The paper investigates whether Tone 3 sandhi in spontaneous Taiwan Mandarin results in complete neutralization when disyllabic words with patterns T2-T3 and T3-T3 are realized in conversation. Using a generalized additive mixed model (GAMM) on full f0 trajectories and a rich set of predictors, including word sense derived via BERT and WordNet, the authors demonstrate that Tone 3 sandhi is complete in this speech style when word sense is accounted for, and that word meaning strongly shapes f0 contours alongside tonal context. They show that word and speaker are the most influential predictors, with word sense offering a robust, semantically grounded account of tonal variation, sometimes outperforming traditional frequency-based explanations. The findings challenge the notion of incomplete neutralization in Taiwan Mandarin spontaneous speech and highlight the importance of meaning-bearing, exemplar-like representations in tonal realization, with implications for cross-dialect phonetics and usage-based theories of speech production.
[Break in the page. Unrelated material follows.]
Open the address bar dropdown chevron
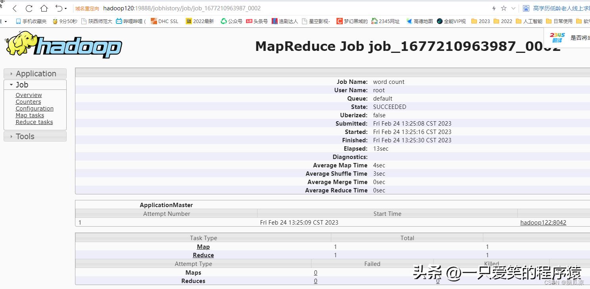This screenshot has height=289, width=590. 513,8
The analysis relies on a scaled- error GAMM to model trajectories, enabling nuanced interpretation of dynamic pitch across time and context: .

Abstract

In Standard Chinese, Tone 3 (the dipping tone) becomes Tone 2 (rising tone) when followed by another Tone 3. Previous studies have noted that this sandhi process may be incomplete, in the sense that the assimilated Tone 3 is still distinct from a true Tone 2. While Mandarin Tone 3 sandhi is widely studied using carefully controlled laboratory speech (Xu, 1997) and more formal registers of Beijing Mandarin (Yuan and Chen, 2014), less is known about its realization in spontaneous speech, and about the effect of contextual factors on tonal realization. The present study investigates the pitch contours of two-character words with T2-T3 and T3-T3 tone patterns in spontaneous Taiwan Mandarin conversations. Our analysis makes use of the Generative Additive Mixed Model (GAMM, Wood, 2017) to examine fundamental frequency (f0) contours as a function of normalized time. We consider various factors known to influence pitch contours, including gender, speaking rate, speaker, neighboring tones, word position, bigram probability, and also novel predictors, word and word sense (Chuang et al., 2024). Our analyses revealed that in spontaneous Taiwan Mandarin, T3-T3 words become indistinguishable from T2-T3 words, indicating complete sandhi, once the strong effect of word (or word sense) is taken into account. For our data, the shape of f0 contours is not co-determined by word frequency. In contrast, the effect of word meaning on f0 contours is robust, as strong as the effect of adjacent tones, and is present for both T2-T3 and T3-T3 words.
Paper Structure (20 sections, 10 figures, 5 tables)

This paper contains 20 sections, 10 figures, 5 tables.

Figures (10)

  • Figure 1: Example pitch contours for selected tokens of 了解 (liao3jie3, to know) (upper panels) and 媒體 (mei2ti3, media) (lower panels). xu_contextual_1997 observed for laboratory speech that the f0 contours of T2-T3 and T3-T3 words consist of a slight fall, followed by a rise, and then a fall. A similar pattern is visible for the tokens at the left hand side, but very different realizations are found in the remaining panels.
  • Figure 2: Plots of the partial effect of the three-way interaction of time by gender by tone pattern. Panel 1 and panel 2 shows the partial effect of tone pattern T2-T3 for female and male speakers respectively, and panel 3 and panel 4 show the partial effect of tone pattern T3-T3 for female and male speakers respectively. The dashed red vertical line indicates the average syllable boundary. The dashed red horizontal line indicates the x-axis.
  • Figure 3: Speech rate by gender. Left panel: partial effect for female speakers, center panel: partial effect for male speakers, right panel: interaction of speech rate by time, for both genders.
  • Figure 4: Plot of the partial effect of the tonal context. In the legend, tonal contexts are indicated by the preceding and following tones.
  • Figure 5: Partial effect of word position in utterance. Left panel: partial main effect; fright panel: interaction of word position by time.